Segundo a Associação Brasileira dos Produtores e Exportadores de Frutas e Derivados (Abrafrutas), a cobrança elevará a tarifa total sobre a uva brasileira para 35%, reduzindo significativamente a competitividade do produto.

Em nota divulgada nesta sexta-feira (17), a entidade afirmou que acompanha com preocupação a decisão do governo norte-americano e já orienta produtores e exportadores sobre os procedimentos necessários diante do novo cenário.

Melão e melancia também foram taxadas

De acordo com a Abrafrutas, o Brasil exportou cerca de US$ 41,5 milhões em uvas para os Estados Unidos em 2025, volume equivalente a 14 mil toneladas. Além da uva, melão e melancia também foram incluídos na medida tarifária, mas a entidade avalia que o impacto sobre essas frutas tende a ser menor em razão do perfil e do volume das exportações destinadas ao mercado norte-americano.

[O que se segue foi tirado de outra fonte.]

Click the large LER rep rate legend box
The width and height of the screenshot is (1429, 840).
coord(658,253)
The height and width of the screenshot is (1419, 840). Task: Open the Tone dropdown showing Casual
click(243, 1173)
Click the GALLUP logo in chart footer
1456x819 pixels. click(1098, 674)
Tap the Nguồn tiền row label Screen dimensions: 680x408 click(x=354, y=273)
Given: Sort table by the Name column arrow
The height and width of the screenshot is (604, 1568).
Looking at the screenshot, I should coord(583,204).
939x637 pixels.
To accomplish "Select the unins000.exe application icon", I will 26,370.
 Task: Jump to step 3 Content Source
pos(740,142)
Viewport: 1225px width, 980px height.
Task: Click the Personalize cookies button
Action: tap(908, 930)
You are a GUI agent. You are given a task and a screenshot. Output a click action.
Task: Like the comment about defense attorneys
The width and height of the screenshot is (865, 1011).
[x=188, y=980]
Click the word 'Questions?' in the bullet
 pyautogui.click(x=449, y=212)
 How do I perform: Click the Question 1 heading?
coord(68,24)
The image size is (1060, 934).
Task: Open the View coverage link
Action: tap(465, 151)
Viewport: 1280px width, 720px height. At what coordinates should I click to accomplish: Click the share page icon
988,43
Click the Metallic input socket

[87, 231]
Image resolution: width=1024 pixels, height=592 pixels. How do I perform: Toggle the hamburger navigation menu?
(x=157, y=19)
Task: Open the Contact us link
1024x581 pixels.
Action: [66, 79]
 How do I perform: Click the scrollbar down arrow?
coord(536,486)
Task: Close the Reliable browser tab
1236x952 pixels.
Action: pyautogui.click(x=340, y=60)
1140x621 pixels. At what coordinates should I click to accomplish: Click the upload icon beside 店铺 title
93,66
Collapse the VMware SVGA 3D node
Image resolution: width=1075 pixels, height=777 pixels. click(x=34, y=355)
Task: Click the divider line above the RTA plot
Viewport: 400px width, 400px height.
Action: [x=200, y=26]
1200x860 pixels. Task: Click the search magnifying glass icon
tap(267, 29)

A associação informou que trabalha para reduzir os prejuízos ao setor por meio da diversificação de mercados e da adoção de novas estratégias comerciais. A entidade também ressaltou que a fruticultura brasileira já enfrentou situações semelhantes, citando as restrições tarifárias que afetaram as exportações de manga aos Estados Unidos no ano passado.

Na ocasião, segundo a Abrafrutas, produtores e exportadores conseguiram reorganizar as operações, ampliar mercados e minimizar os impactos econômicos. Agora, a expectativa é repetir essa estratégia para preservar a competitividade das frutas brasileiras e manter o ritmo das exportações.